▸ **Dataset entries**
Content starts
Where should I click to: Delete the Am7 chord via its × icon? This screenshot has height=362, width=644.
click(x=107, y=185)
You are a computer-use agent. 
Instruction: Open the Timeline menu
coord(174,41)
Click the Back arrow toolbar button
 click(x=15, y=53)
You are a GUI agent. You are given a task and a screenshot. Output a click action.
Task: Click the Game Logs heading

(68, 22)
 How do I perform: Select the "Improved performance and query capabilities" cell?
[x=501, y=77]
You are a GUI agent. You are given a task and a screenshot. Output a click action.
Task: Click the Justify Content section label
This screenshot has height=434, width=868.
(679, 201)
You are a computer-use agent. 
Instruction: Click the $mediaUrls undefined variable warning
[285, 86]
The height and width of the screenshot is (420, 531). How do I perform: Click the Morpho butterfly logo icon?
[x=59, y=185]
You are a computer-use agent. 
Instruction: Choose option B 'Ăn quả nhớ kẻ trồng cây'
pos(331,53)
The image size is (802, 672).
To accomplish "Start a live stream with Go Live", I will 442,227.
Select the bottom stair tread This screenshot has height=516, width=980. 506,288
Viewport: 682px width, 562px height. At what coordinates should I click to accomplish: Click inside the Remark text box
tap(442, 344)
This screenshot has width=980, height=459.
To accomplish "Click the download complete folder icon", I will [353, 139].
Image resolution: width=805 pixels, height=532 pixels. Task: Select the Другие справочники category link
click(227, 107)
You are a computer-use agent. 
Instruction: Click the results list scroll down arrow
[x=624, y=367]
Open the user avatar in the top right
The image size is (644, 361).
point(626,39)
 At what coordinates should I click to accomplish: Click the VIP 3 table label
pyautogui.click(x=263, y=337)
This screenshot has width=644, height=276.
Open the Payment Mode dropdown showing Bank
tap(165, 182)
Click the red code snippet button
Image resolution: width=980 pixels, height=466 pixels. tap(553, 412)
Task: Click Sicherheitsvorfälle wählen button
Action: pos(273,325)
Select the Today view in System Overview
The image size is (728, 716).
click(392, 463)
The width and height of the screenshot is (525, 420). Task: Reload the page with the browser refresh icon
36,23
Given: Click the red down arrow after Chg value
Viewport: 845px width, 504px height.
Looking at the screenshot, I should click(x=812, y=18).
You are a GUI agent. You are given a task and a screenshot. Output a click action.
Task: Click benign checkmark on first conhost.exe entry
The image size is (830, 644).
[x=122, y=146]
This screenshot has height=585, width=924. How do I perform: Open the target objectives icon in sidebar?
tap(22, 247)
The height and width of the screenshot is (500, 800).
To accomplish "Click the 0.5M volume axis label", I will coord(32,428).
Content ends
▸ **Description of the task**
Copy all lines of the records that have the string "will" in them.

▸ **Expected answer**
To accomplish "Start a live stream with Go Live", I will 442,227.
To accomplish "Click the download complete folder icon", I will [353, 139].
To accomplish "Click the 0.5M volume axis label", I will coord(32,428).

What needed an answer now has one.